You are viewing a plain text version of this content. The canonical link for it is here.
Posted to dev@solr.apache.org by Jan Høydahl <ja...@cominvent.com> on 2023/03/29 13:16:39 UTC

Draining a Solr node for traffic before shutting down

Hi,

Trying to prevent traffic being sent to a Solr node that is going to shut down, to avoid interruption of service as seen from various clients.
First part of the puzzle is signaling to any (external) load balancer to stop sending requests to the node.
The other part is having SolrJ understand that the node is being stopped, and not routing internal requests to cores on the node.

Does anyone have a good command of the Shutdown logic in Solr?
My understanding is a bit sparse, but here's what I can see in the code: 

bin/solr stop will send a STOP command to Jetty's STOP_PORT with (not-so-secret) stop key
Jetty starts the shutdown process, destroying all servlets and filters, including Solr's dispatchFilter
Solr is notified about the shutdown through a callback in CoreContainerProvider.
CoreContainerProvider#close() is called which calls CC#shutdown
CC shuts down every core on the node and then calls zkController#preClose
ZkController#preClose removes ephemeral live_nodes/myNode and then publishes down state in state.json
Wait for shutdown of executors mm and let Jetty exit

I could have got it wrong though.

I was hoping that a Solr node would first publish itself as "not ready" in ZK before rejecting requests, but seems as this is all reversed, since shutdown is initiated by Jetty?
So could we instead register our own shutdown-port in Solr, and let our bin/solr script trigger that one? There we could orchestrate the shutdown as we want:

Remove live_nodes znode in ZK
Publish itself as not ready on api/node/health handler (or a new api/node/ready?)
Sleep for a few seconds (or longer with an optional &shutdownDelay argument to our shutdown endpoint)
trigger server.stop() to take down Jetty and kill the servlet

I filed https://issues.apache.org/jira/browse/SOLR-16722 to discuss a technical solution.
The primary goal is to drain traffic right before shutting a node down, but it could also be designed as a generic Readiness Probe <https://kubernetes.io/docs/tasks/configure-pod-container/configure-liveness-readiness-startup-probes/#define-readiness-probes> modeled from Kubernetes?
I'm also aware that any solr client should be prepared to hit a dead node due to network/power events, and retry. But it won't hurt to be graceful whenever we can..

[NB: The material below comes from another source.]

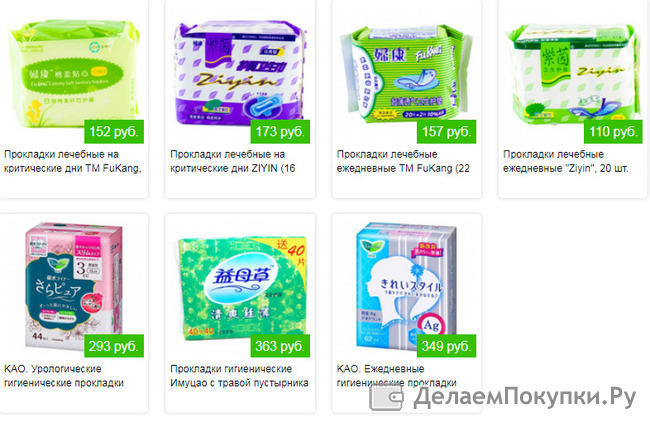Click the 349 руб. price tag

click(446, 346)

Happy to hear your thoughts. Is this a made-up problem?

Jan

Re: Draining a Solr node for traffic before shutting down

Posted by Shawn Heisey <ap...@elyograg.org>.
On 3/29/23 07:16, Jan Høydahl wrote:
> Trying to prevent traffic being sent to a Solr node that is going to shut down, to avoid interruption of service as seen from various clients.
> First part of the puzzle is signaling to any (external) load balancer to stop sending requests to the node.
> The other part is having SolrJ understand that the node is being stopped, and not routing internal requests to cores on the node.

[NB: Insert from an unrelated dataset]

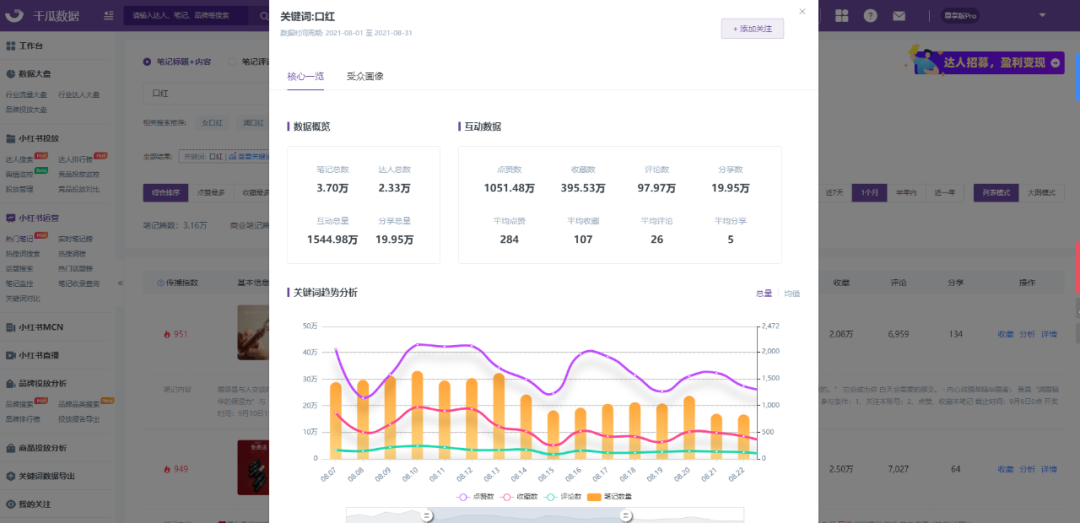Toggle 评论数 series in chart legend
This screenshot has width=1080, height=523.
[564, 496]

I would use the ping handler with a healthcheck file for this.  A load 
balancer can send a request to /solr/CORE_NAME/admin/ping (probably with 
distrib=false) as a healthcheck ... probably best to have a dedicated 
replica of an empty collection for that purpose.  Disable the ping 
handler before shutting the node down, and the load balancer should stop 
sending requests there pretty quickly.

I would hope that existing mechanisms in SolrCloud are robust enough to 
handle this transparently in the event of server failure or a deletion 
request via the collections API, but I do not know if that is the case.

Thanks,
Shawn

---------------------------------------------------------------------
To unsubscribe, e-mail: dev-unsubscribe@solr.apache.org
For additional commands, e-mail: dev-help@solr.apache.org


Re: Draining a Solr node for traffic before shutting down

Posted by Houston Putman <ho...@apache.org>.
>
> Looks like there's room for improvement.  I too would want the desired
> state to be reflected in ZK first before attempting to make it happen.
> Remove live_nodes first, then iterate the local replicas to be state=DOWN,
> then close down all the things.
>

I agree with this, but just for Jan's comments on the shutdown logic. I've
been hitting issues with Solr 9.0, that if run in a docker image it can
take a long time for Solr to startup (over 30 seconds). And then the
operator will try to kill solr via the STOP_PORT, and this hangs until it
is stopped via a kill. So I think we have an issue with recent versions on
the stop logic and how it coordinates between Jetty and Solr.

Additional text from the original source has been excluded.